Go through the listing below and copy out every line that contains the string "pixels".

= = =

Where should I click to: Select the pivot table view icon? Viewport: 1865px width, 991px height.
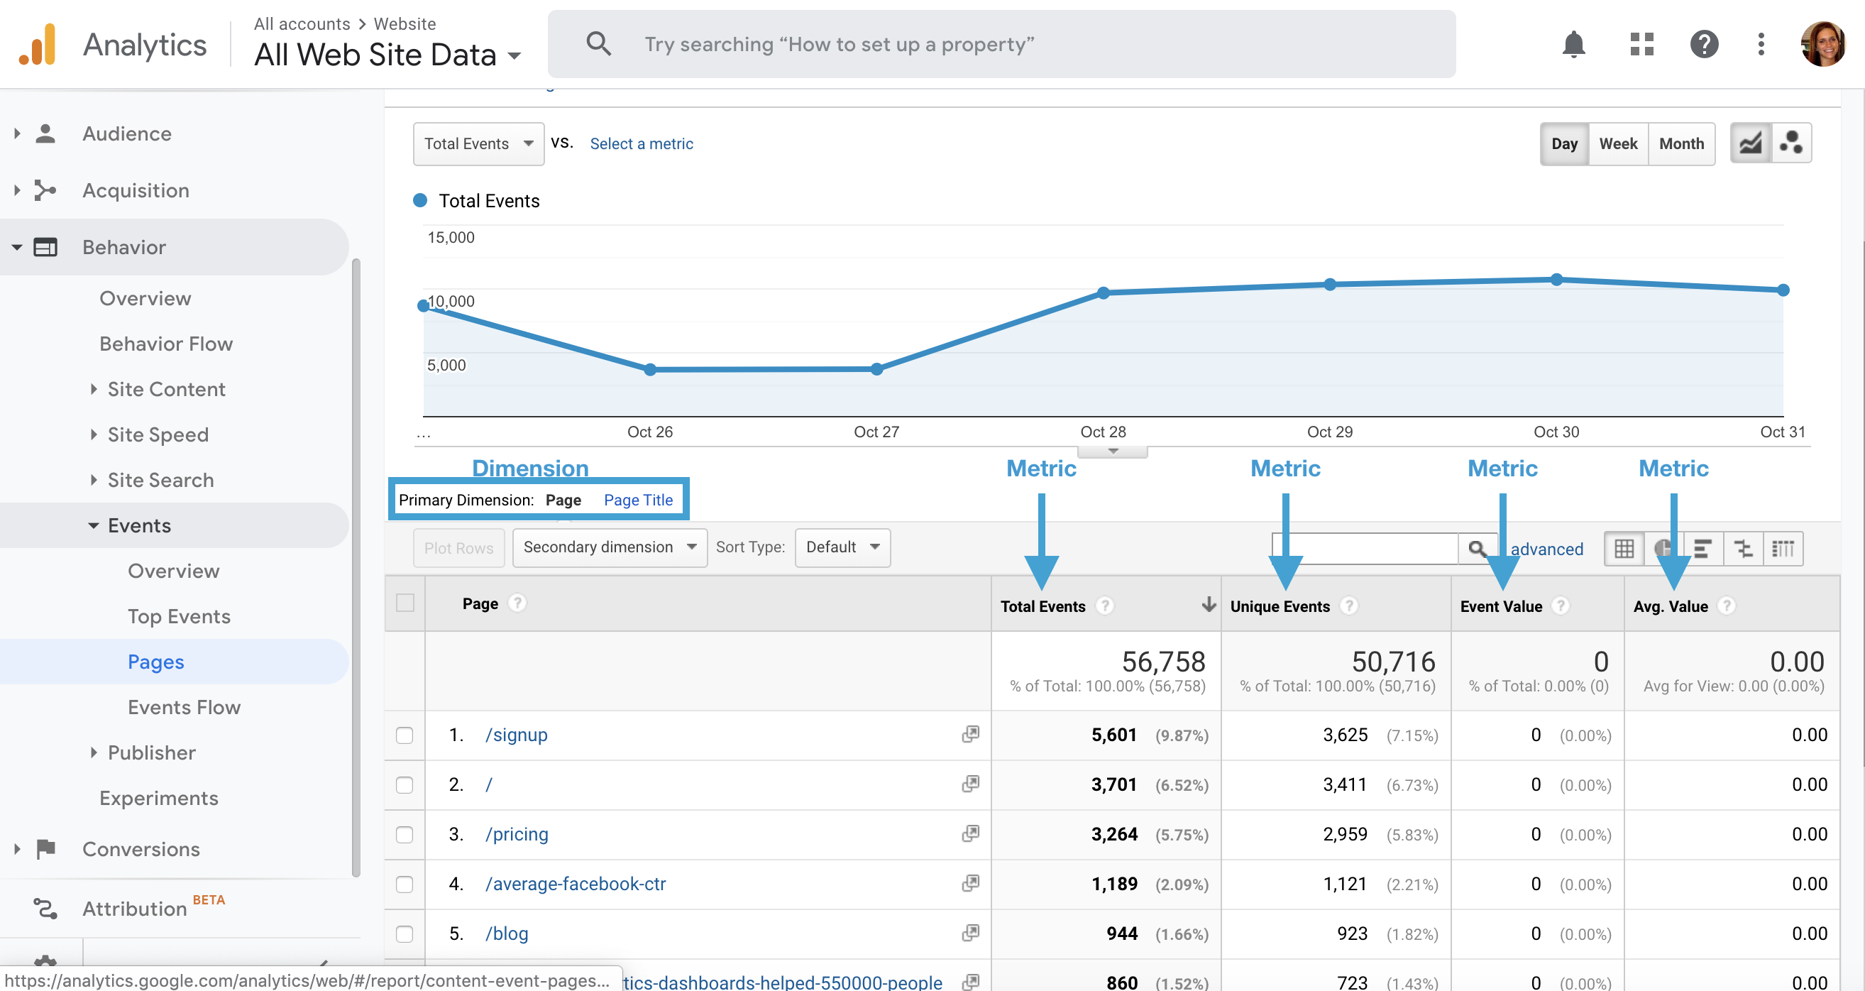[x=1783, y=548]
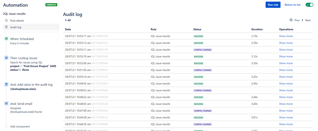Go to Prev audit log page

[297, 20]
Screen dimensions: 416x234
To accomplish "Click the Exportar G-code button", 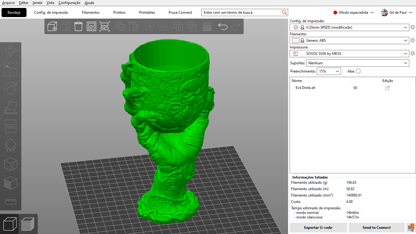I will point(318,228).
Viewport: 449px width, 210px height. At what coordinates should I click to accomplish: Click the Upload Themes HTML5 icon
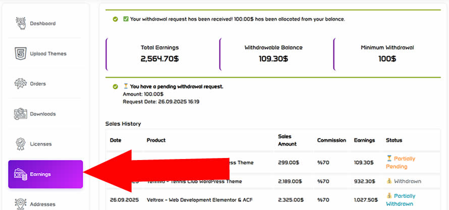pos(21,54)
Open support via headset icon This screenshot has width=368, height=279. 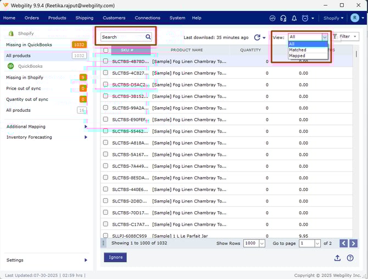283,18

= = =

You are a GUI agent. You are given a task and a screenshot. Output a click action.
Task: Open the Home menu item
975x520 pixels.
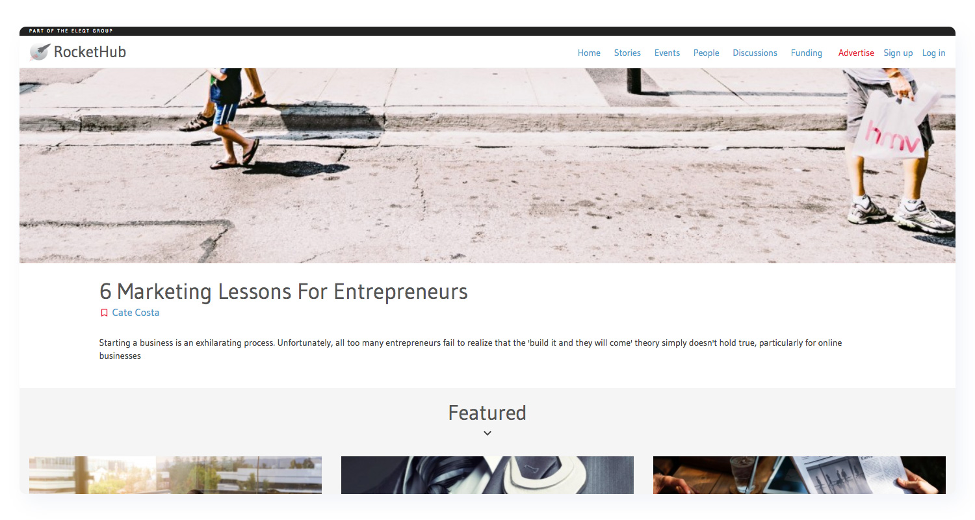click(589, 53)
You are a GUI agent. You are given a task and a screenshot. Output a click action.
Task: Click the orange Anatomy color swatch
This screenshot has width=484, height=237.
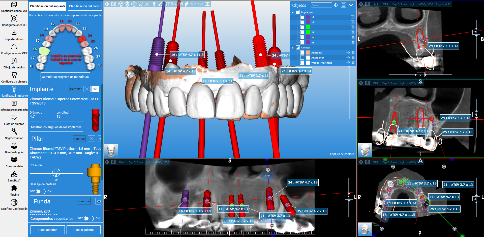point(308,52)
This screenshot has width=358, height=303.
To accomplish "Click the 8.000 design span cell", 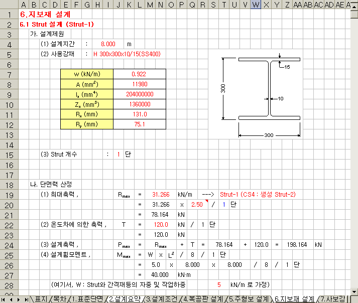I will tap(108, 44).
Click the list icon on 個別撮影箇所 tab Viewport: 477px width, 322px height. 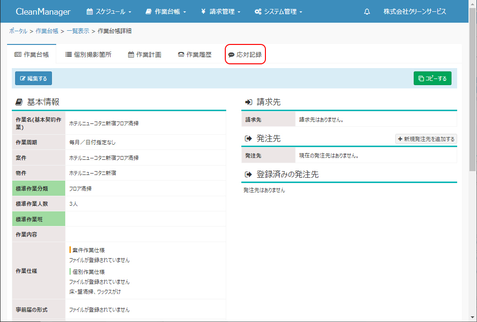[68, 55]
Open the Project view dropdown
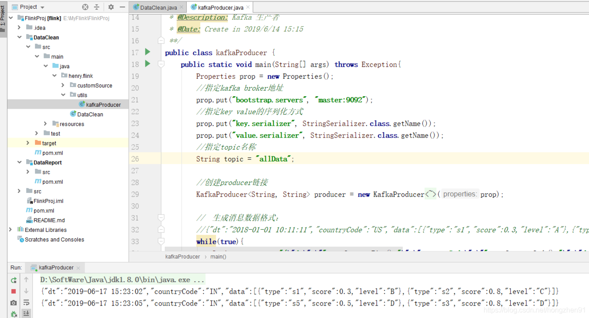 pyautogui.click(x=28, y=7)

= = =

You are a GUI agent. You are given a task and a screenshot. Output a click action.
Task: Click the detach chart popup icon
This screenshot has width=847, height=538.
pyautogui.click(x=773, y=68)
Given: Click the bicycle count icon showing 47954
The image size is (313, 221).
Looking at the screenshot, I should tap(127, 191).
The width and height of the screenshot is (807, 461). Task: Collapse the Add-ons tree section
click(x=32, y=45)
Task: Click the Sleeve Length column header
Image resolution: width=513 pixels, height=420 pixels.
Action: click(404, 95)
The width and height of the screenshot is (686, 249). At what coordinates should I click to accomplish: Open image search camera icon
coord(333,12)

= = =

SOLUTION ->
975x520 pixels.
Image resolution: width=513 pixels, height=420 pixels.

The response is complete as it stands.